__PROMPT__
Transcribe word for word the lines below from the line with "Screen dimensions: 472x266" through the line with "Task: Open 售后服务 menu in preview bottom bar", ends included.

__INFORMATION SHOWN__
== Segment start ==
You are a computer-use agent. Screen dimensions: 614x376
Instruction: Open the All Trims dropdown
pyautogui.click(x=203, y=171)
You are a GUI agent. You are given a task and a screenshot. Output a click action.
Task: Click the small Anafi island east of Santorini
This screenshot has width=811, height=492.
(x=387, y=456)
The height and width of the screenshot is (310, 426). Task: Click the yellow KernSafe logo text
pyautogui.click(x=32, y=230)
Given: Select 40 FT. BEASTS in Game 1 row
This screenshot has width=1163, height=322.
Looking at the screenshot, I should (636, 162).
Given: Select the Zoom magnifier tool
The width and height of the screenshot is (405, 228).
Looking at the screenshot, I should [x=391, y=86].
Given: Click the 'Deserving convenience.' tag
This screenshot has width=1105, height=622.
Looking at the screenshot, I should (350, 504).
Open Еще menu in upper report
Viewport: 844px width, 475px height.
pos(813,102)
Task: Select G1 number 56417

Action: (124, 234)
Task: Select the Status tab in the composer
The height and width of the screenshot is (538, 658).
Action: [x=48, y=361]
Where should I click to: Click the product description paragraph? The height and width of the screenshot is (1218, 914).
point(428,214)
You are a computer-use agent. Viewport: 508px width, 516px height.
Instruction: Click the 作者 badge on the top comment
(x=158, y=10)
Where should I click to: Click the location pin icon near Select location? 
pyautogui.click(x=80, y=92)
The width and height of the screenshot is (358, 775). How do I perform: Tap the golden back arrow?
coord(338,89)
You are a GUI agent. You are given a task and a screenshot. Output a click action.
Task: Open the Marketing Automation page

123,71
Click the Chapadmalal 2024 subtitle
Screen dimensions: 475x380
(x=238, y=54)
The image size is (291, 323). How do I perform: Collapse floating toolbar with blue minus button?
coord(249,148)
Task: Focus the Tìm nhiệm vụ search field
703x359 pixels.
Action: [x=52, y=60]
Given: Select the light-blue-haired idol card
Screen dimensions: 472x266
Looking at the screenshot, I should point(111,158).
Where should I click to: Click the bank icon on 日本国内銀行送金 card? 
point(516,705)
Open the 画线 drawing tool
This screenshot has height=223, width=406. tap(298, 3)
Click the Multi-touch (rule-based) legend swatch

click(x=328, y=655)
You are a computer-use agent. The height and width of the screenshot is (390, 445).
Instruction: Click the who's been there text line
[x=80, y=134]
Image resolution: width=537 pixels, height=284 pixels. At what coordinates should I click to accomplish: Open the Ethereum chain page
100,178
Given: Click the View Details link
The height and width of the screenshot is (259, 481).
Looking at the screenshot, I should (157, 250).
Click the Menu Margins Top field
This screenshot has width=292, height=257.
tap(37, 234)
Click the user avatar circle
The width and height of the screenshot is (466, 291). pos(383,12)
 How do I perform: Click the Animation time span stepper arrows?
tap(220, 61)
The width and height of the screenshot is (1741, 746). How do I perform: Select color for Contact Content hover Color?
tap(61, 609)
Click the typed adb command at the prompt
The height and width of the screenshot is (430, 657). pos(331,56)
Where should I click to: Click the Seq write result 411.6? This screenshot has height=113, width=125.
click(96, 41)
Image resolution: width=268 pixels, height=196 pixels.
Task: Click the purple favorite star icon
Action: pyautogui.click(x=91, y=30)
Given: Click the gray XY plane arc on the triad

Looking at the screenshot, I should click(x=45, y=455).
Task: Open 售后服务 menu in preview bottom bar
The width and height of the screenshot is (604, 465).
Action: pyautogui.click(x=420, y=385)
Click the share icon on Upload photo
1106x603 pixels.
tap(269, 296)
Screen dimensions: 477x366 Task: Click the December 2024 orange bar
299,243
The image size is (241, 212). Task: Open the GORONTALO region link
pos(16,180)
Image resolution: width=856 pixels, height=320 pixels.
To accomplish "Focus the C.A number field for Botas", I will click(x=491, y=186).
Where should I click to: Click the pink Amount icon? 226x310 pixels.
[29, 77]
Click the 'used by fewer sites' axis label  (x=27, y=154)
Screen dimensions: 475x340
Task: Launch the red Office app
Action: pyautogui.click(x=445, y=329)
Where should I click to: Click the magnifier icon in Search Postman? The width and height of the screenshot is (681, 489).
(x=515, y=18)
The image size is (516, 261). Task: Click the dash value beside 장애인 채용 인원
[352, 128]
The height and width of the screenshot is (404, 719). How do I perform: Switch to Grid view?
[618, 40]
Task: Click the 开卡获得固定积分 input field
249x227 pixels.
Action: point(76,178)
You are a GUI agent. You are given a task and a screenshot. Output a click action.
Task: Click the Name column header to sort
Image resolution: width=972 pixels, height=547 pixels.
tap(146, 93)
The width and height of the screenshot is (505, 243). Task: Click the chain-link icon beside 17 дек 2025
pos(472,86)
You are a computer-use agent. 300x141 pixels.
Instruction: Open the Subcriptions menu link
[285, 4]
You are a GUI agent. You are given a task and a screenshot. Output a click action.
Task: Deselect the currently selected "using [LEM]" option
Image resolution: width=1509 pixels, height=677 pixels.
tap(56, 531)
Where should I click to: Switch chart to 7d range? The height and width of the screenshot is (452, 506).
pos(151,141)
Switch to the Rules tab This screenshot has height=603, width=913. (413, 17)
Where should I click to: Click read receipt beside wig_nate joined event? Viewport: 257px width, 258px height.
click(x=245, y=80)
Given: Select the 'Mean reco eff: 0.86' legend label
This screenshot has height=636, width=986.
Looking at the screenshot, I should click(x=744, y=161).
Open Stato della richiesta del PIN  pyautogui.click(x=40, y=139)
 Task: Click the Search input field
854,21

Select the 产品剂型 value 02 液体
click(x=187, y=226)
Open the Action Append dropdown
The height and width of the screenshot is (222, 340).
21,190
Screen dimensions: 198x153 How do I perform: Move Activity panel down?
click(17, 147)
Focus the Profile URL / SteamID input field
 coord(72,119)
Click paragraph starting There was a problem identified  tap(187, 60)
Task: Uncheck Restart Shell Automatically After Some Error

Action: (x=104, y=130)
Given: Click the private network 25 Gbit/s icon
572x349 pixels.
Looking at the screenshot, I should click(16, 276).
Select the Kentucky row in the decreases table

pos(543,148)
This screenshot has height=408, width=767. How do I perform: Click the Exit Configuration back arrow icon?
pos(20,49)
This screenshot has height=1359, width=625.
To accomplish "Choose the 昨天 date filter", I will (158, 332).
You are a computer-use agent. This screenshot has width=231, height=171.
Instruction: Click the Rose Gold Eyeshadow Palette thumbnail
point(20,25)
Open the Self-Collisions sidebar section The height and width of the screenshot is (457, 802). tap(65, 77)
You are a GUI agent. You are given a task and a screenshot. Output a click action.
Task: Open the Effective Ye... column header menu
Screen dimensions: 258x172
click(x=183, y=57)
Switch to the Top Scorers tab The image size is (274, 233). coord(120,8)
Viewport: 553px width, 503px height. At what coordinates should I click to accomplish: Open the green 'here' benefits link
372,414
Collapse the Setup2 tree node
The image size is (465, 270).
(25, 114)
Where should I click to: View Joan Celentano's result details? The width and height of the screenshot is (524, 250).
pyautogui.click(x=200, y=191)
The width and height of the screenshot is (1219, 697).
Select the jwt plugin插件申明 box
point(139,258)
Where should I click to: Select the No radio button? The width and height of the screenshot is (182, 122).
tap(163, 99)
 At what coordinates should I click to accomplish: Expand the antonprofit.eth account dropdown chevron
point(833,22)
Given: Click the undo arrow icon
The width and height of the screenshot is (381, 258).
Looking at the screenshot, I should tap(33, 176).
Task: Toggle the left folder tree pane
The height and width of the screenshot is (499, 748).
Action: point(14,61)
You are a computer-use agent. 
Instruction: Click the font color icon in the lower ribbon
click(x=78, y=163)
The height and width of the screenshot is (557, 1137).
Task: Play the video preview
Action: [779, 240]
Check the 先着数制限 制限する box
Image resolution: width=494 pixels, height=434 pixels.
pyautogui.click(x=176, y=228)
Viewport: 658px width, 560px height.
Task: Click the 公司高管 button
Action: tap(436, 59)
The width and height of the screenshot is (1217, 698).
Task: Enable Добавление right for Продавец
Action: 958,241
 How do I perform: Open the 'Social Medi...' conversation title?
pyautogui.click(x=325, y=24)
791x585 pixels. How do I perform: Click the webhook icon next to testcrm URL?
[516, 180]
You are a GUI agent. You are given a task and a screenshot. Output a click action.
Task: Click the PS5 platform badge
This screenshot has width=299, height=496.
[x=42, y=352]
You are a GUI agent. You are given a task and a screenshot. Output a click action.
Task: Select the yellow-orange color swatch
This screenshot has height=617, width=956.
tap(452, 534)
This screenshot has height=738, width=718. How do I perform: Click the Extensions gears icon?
== Segment end ==
__YOUR SOLUTION__
Screen dimensions: 472x266
Looking at the screenshot, I should point(111,158).
Where should I click to: Click the bank icon on 日本国内銀行送金 card? 
point(516,705)
Open the 画线 drawing tool
This screenshot has height=223, width=406. tap(298, 3)
Click the Multi-touch (rule-based) legend swatch

click(x=328, y=655)
You are a computer-use agent. The height and width of the screenshot is (390, 445).
Instruction: Click the who's been there text line
[x=80, y=134]
Image resolution: width=537 pixels, height=284 pixels. At what coordinates should I click to accomplish: Open the Ethereum chain page
100,178
Given: Click the View Details link
The height and width of the screenshot is (259, 481).
Looking at the screenshot, I should (157, 250).
Click the Menu Margins Top field
This screenshot has width=292, height=257.
tap(37, 234)
Click the user avatar circle
The width and height of the screenshot is (466, 291). pos(383,12)
 How do I perform: Click the Animation time span stepper arrows?
tap(220, 61)
The width and height of the screenshot is (1741, 746). How do I perform: Select color for Contact Content hover Color?
tap(61, 609)
Click the typed adb command at the prompt
The height and width of the screenshot is (430, 657). pos(331,56)
Where should I click to: Click the Seq write result 411.6? This screenshot has height=113, width=125.
click(96, 41)
Image resolution: width=268 pixels, height=196 pixels.
Task: Click the purple favorite star icon
Action: pyautogui.click(x=91, y=30)
Given: Click the gray XY plane arc on the triad

Looking at the screenshot, I should click(x=45, y=455).
Task: Open 售后服务 menu in preview bottom bar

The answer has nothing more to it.